Reproduce what is written in the records below exactly, and leave out the images.

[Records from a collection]
◇ ◇ ◇ ◇
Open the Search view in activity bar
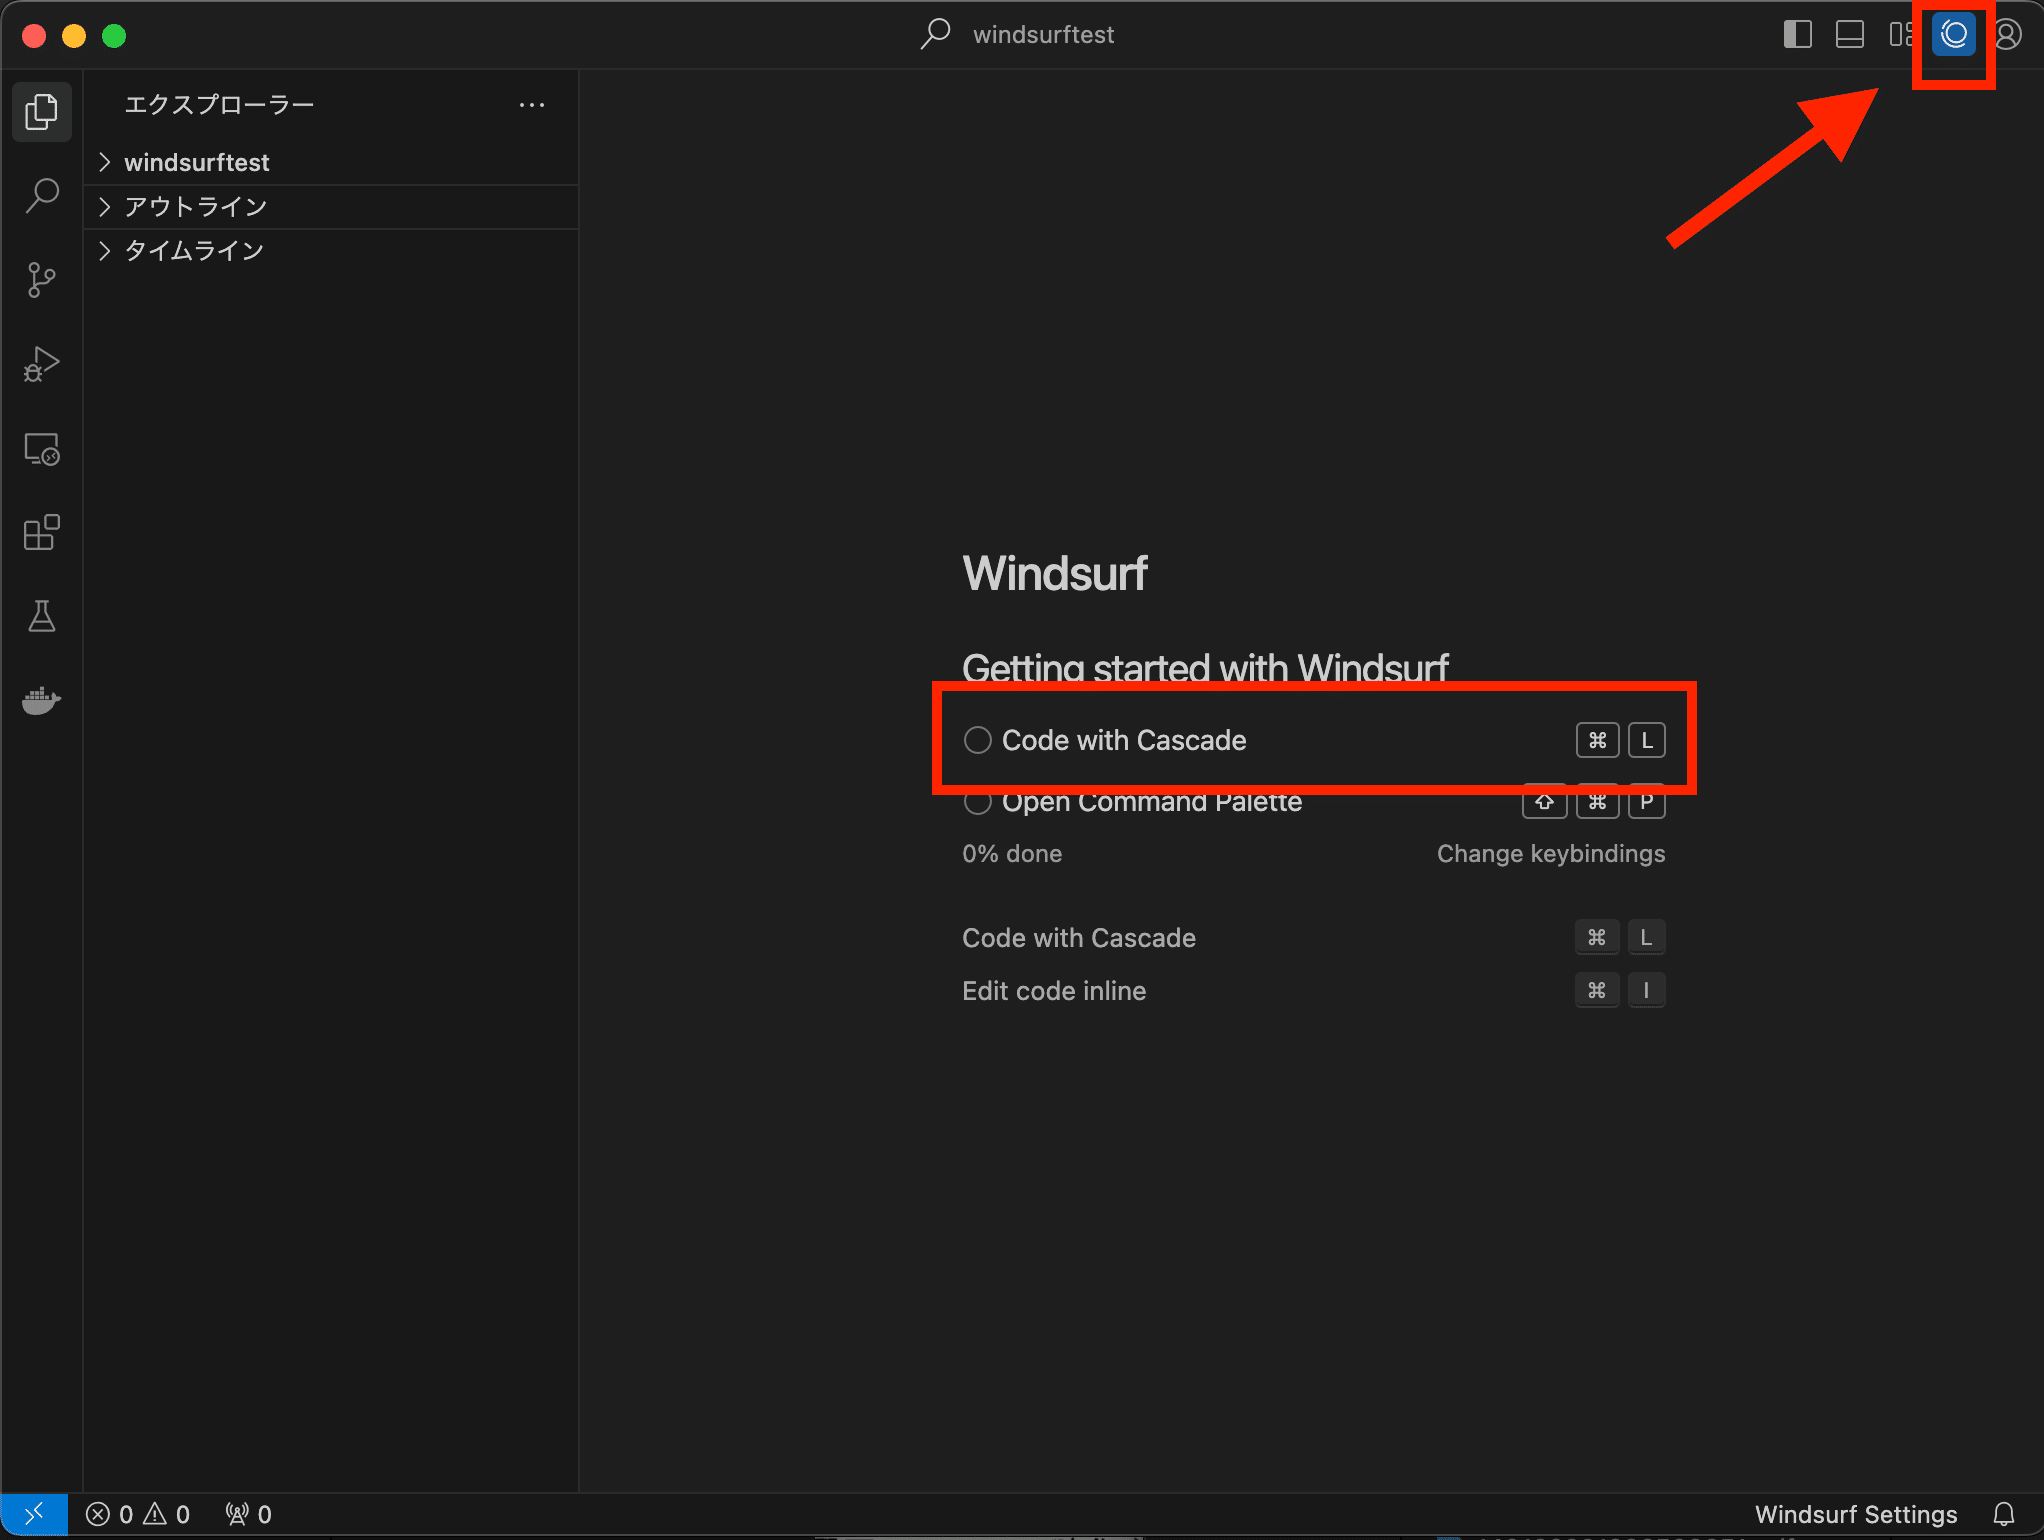The width and height of the screenshot is (2044, 1540). (x=42, y=195)
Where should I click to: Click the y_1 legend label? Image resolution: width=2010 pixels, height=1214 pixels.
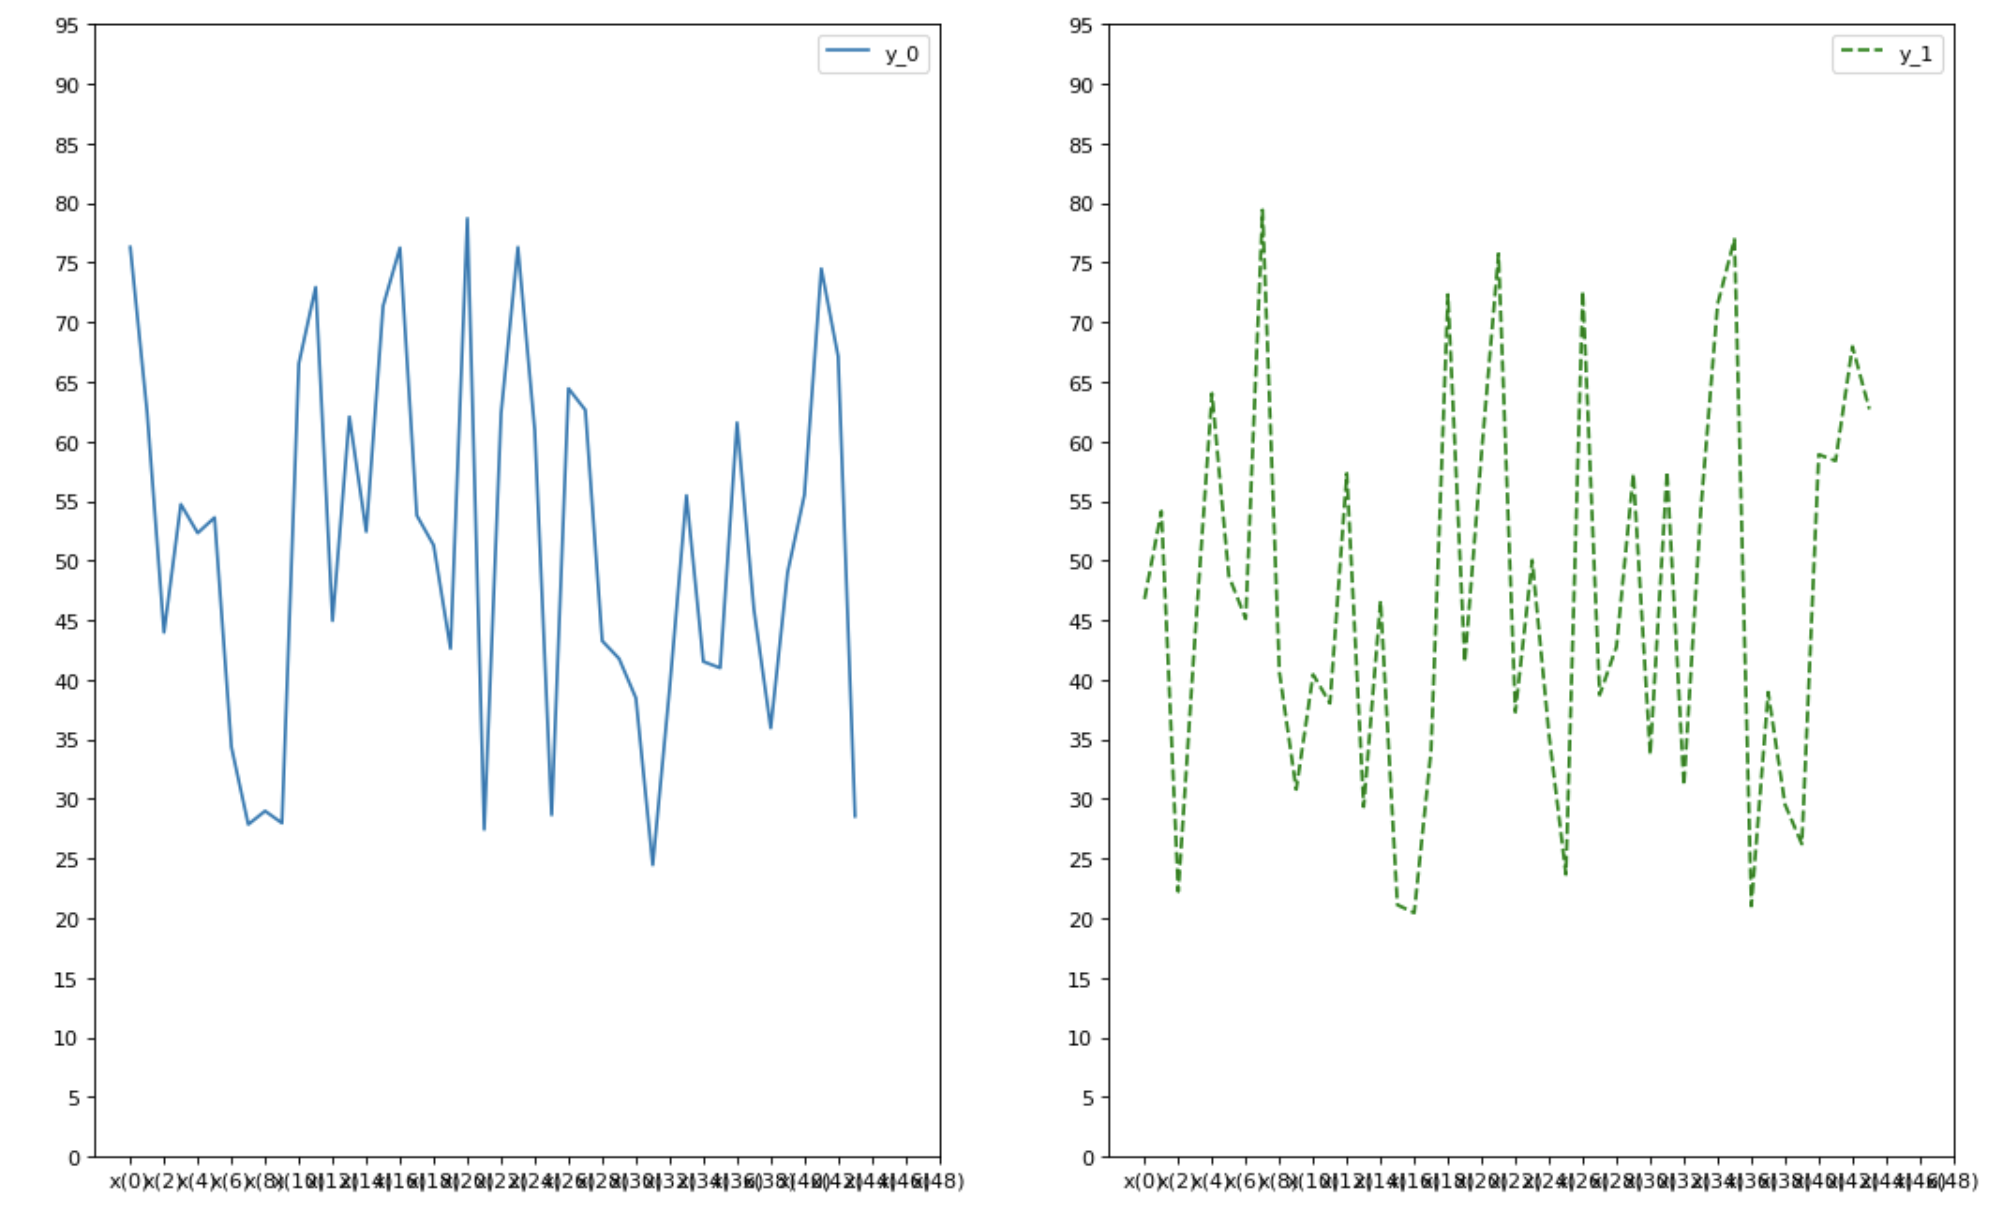(1915, 54)

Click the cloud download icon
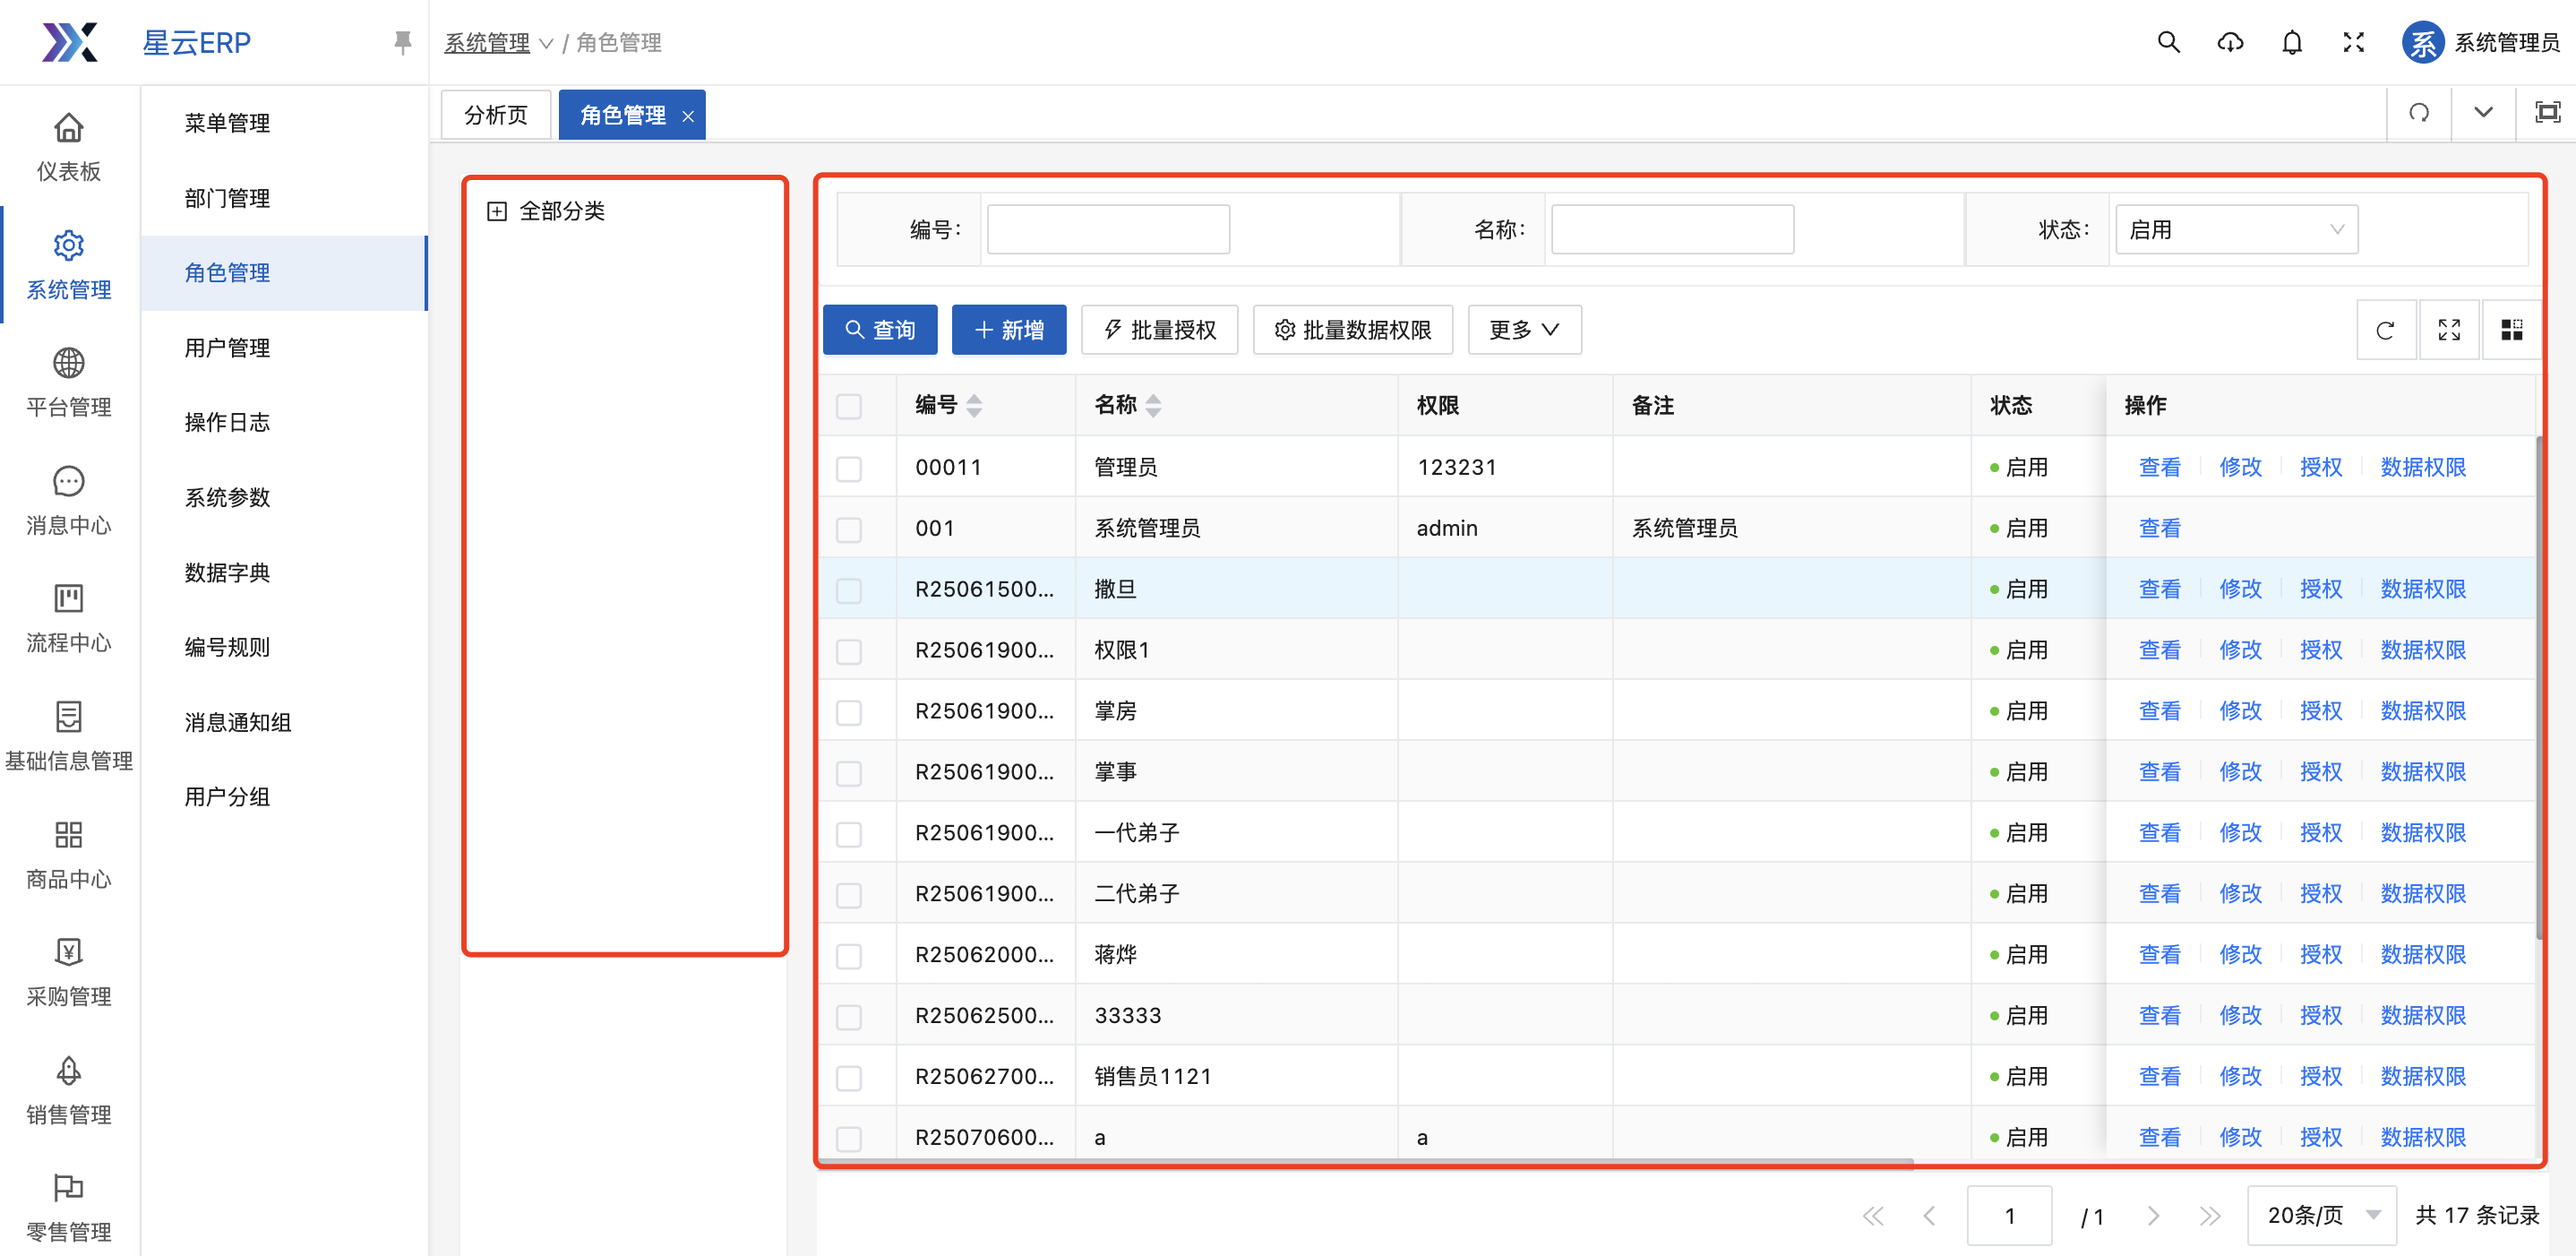click(2230, 42)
◇ ◇ ◇ ◇
Response box:
Open the Search view in activity bar
The width and height of the screenshot is (2044, 1540). (x=42, y=195)
Where should I click to: Click the y_1 legend label? Image resolution: width=2010 pixels, height=1214 pixels.
(1915, 54)

Click the cloud download icon
click(2230, 42)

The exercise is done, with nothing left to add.